* _Task objective_: Print the lines from the one containing "Task: Open the more" through the end of the material below, both included, exactly as they appear and without pictures.
───
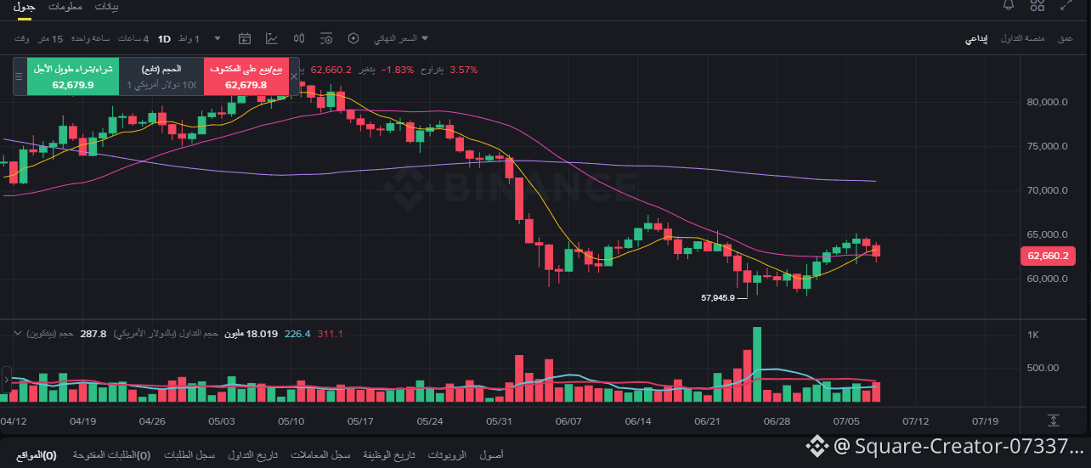Screen dimensions: 1091x468
Task: Close the floating quick order panel
Action: [295, 76]
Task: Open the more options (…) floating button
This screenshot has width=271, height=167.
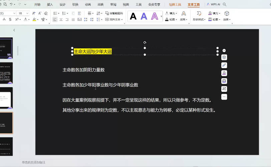Action: tap(224, 97)
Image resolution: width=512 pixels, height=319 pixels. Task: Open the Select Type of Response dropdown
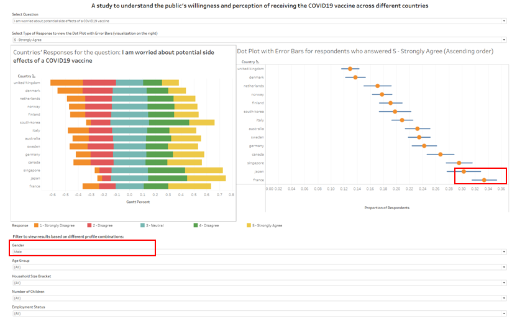(259, 40)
───
* _Your response_:
Task: Open the more options (…) floating button
This screenshot has width=271, height=167.
Action: tap(224, 97)
Image resolution: width=512 pixels, height=319 pixels. Task: Open the Select Type of Response dropdown
(259, 40)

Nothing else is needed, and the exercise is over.